A stash is actually a merge commit, and git show
will hide a diff chunk that looks like an accepted merge change.
You can use the -m
option :
git show -m stash@{0}
or explicitly ask for the diff between stash@{0}
and its first parent (your last active commit) :
git diff stash@{0}^ stash@{0}
More details
1. A stash
is actually a merge commit
git stash
actually creates two commits :
- the first one stores the content of the index when you stash
- the second one stores the content of the worktree you stash
You can look at the history of stash@{0}
:
$ git log --graph --oneline stash@{0}
* afffe0c (refs/stash) WIP on master: 6615405 commit: created file "a.txt"
|\
| * 6ebdc03 index on master: 6615405 commit: created file "a.txt"
|/
* 6615405 (HEAD -> master) commit: created file "a.txt"
* 170d9f8 empty
2. Differences between git stash show
and git show
git stash show -p
knows that you generally want to view the diff between stash@{0}
and your work (its first parent) ;
git show stash@{0}
, on the other hand, displays this commit as a merge commit.

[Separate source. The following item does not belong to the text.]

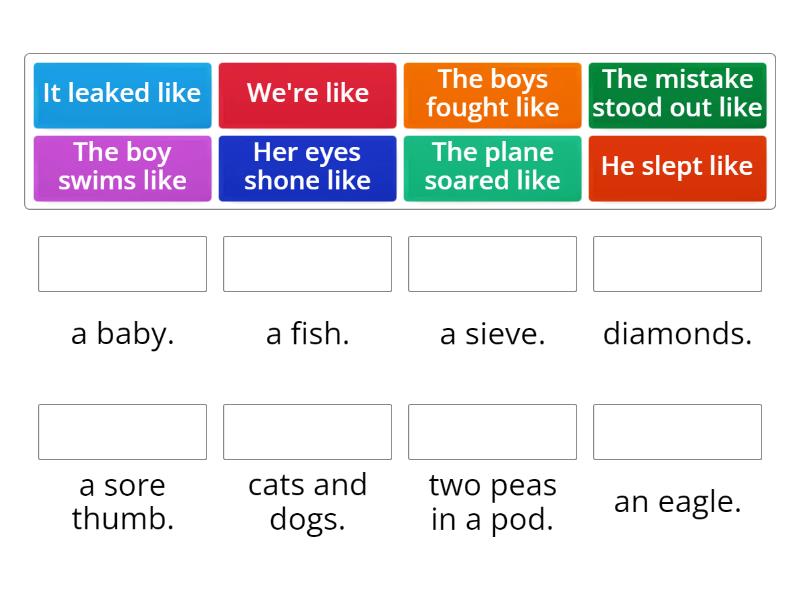This screenshot has width=800, height=600.
Task: Select the slot above 'cats and dogs.'
Action: point(307,432)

If the modifications were staged when you stashed then, then these modifications will be part of the index on xxx : ...
commit, and git show
will not, by default, display this diff chunk.
See git help show
:
For commits it shows the log message and textual diff. It also presents the merge commit in a special format as produced by git diff-tree --cc.
and git help diff-tree
, the --cc
option :
--cc
This flag changes the way a merge commit patch is displayed, in a similar way to the -c option. It implies the -c and -p options and further compresses the patch output by omitting uninteresting hunks whose the contents in the parents have only two variants and the merge result picks one of them without modification. When all hunks are uninteresting, the commit itself and the commit log message is not shown, just like in any other "empty diff" case.